European consumer confidence tumbled this month towards the record lows seen during the financial crisis in 2009 as the continent braces itself for a deep recession caused by coronavirus lockdowns.
The European Commission (EC) today said its gauge of consumer confidence for the Eurozone fell to minus 22.7 points, down from minus 11.6 in March.
Last month’s figure was a five-year low, but sentiment among European consumers has worsened as the coronavirus crisis has intensified. The EC said the gauge had dropped “close to the record lows recorded during the Great Recession in 2009”.
The new reading comes as some European countries loosen their coronavirus restrictions, but indicate that consumer spending is unlikely to bounce back quickly.

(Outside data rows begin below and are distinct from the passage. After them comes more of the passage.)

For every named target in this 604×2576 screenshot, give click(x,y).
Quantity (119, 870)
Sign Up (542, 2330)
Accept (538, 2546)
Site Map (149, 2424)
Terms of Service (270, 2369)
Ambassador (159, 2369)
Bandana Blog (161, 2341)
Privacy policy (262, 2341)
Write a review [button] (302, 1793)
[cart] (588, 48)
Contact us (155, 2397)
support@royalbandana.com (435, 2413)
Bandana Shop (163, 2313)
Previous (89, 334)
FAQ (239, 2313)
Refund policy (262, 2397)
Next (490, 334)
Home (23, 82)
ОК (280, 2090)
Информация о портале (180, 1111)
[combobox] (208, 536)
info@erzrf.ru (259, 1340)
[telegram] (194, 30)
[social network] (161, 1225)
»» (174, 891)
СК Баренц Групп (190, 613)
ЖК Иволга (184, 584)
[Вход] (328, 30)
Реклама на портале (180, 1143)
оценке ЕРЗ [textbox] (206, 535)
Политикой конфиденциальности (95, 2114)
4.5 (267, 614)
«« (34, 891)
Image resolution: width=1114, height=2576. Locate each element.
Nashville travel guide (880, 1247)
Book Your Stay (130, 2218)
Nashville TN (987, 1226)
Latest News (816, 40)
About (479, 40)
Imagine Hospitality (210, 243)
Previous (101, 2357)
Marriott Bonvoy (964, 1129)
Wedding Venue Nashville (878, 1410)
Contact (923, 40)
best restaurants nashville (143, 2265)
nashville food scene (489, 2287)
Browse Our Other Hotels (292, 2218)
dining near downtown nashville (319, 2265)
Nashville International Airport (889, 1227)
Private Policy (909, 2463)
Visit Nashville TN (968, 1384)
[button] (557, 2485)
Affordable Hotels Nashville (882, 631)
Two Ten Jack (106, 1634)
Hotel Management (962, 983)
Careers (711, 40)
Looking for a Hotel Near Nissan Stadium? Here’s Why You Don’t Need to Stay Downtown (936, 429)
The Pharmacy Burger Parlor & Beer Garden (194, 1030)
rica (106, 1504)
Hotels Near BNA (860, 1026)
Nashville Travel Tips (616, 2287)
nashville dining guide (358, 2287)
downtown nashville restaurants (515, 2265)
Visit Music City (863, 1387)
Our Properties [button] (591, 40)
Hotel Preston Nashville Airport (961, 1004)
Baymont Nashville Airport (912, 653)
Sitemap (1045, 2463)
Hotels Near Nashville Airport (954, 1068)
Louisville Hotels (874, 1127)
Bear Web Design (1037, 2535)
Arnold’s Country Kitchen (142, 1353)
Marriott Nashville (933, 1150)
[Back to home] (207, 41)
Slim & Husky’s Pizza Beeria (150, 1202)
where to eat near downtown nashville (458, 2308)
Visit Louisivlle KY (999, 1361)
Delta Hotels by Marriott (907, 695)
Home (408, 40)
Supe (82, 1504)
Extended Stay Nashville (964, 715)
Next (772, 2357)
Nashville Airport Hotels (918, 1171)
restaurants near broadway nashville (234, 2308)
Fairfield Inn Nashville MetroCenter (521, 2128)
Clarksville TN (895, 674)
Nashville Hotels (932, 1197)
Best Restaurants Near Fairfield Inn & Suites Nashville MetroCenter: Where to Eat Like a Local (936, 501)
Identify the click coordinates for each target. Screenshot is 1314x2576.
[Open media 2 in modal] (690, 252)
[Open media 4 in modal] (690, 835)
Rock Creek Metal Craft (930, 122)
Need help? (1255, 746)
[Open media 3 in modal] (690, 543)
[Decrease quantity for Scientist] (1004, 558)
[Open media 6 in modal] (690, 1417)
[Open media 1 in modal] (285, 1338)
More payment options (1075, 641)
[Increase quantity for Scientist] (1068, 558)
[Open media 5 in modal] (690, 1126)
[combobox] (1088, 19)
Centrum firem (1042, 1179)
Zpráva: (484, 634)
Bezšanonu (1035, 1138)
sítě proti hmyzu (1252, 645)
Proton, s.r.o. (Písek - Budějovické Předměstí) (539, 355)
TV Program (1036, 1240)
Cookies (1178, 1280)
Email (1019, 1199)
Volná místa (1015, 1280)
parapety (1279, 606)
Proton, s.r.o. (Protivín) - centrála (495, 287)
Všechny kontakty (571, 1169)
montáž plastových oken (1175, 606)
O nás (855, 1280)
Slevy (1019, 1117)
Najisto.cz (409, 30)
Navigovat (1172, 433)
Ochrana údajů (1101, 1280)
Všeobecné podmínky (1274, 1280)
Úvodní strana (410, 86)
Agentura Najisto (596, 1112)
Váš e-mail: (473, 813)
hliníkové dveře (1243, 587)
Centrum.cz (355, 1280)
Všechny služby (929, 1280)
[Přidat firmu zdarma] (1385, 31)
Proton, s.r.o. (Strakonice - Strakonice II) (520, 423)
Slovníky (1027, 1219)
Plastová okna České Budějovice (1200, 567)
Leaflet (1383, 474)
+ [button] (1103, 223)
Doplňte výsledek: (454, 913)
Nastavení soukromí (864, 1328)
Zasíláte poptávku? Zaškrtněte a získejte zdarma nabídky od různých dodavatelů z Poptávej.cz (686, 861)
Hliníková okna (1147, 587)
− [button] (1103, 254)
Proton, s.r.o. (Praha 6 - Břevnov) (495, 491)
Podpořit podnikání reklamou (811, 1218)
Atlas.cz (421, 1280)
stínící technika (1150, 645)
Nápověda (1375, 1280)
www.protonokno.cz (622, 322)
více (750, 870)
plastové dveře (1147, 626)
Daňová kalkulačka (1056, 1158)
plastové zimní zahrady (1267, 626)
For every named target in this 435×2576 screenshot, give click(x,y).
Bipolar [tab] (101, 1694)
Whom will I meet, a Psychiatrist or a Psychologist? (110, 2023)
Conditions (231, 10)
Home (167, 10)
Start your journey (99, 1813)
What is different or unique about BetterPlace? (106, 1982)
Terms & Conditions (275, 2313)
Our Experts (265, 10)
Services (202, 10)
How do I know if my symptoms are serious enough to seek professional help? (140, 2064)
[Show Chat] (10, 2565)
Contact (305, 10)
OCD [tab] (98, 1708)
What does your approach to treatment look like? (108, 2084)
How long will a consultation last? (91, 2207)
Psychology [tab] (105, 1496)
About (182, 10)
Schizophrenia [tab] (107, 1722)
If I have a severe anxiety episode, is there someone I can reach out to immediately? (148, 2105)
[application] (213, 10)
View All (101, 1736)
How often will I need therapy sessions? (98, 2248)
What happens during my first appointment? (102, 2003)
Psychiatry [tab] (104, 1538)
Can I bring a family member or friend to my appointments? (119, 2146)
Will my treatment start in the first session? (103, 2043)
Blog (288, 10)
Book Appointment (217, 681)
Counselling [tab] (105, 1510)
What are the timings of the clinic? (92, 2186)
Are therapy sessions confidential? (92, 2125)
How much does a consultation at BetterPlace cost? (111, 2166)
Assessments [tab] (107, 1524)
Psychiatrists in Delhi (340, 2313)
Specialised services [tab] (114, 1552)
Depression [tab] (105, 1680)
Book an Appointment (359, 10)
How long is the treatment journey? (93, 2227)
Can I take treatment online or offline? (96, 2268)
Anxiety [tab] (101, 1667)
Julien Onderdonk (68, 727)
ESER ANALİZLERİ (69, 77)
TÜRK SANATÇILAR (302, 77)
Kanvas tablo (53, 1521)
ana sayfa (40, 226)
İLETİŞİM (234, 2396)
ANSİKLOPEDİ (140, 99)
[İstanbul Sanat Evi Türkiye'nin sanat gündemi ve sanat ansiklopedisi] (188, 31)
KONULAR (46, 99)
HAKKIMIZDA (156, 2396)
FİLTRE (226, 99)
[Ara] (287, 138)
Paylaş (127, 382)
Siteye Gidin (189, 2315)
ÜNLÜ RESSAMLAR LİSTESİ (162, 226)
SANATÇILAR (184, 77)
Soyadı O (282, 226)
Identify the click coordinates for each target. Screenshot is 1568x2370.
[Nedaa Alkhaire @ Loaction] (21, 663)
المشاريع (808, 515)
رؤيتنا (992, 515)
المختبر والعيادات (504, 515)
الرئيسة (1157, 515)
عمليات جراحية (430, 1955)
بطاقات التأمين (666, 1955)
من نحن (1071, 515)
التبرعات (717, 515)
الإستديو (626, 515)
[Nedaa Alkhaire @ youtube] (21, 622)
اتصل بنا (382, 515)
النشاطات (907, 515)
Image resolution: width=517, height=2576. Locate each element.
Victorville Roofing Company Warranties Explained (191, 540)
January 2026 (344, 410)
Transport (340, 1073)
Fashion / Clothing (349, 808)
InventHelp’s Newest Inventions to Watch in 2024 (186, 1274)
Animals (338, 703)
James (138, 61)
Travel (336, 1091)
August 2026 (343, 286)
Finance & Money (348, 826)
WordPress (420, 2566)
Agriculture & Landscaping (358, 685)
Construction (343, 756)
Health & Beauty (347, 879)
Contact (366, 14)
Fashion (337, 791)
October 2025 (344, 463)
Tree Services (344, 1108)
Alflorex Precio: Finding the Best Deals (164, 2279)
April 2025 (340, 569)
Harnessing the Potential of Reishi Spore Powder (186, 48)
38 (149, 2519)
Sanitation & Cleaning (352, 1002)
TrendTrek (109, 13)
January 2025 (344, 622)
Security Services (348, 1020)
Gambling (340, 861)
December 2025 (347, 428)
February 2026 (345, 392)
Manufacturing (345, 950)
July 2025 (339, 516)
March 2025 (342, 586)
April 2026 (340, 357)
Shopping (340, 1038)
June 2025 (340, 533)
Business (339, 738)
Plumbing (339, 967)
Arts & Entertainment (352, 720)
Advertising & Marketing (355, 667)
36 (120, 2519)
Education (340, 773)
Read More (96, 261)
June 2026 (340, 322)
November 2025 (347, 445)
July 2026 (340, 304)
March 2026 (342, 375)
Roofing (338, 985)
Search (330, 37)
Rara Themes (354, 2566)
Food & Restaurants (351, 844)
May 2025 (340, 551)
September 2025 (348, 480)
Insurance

Countries such as Germany, Spain and Austria have loosened some restrictions on businesses. They will prove a test case for other countries.
The International Monetary Fund (IMF) has said it expects the euro area economy to shrink by a record 7.5 per cent this year. It said the European economy as a whole would shrink 6.7 per cent.
Analysts are divided on whether there will be a quick rebound, however. Vital to any recovery will be consumer confidence, which has shown no sign of rebounding even as investors have staged a stock market rally.
European markets are up as much as 20 per cent from recent lows, after crashing in February and March. They have had a shaky week, however, with oil prices crashing and the EU set to meet tomorrow to thrash out a joint economic approach to coronavirus.
Countries such as Italy, France and Portugal are pushing for jointly issued “coronabonds” to help ease the strain on some countries. Italy and Spain have been among the hardest-hit countries in the world by the virus, but have high levels of debt.
Northern European countries like Germany and the Netherlands are opposed to sharing debt, however, although they say they want to ease the strain on weaker countries.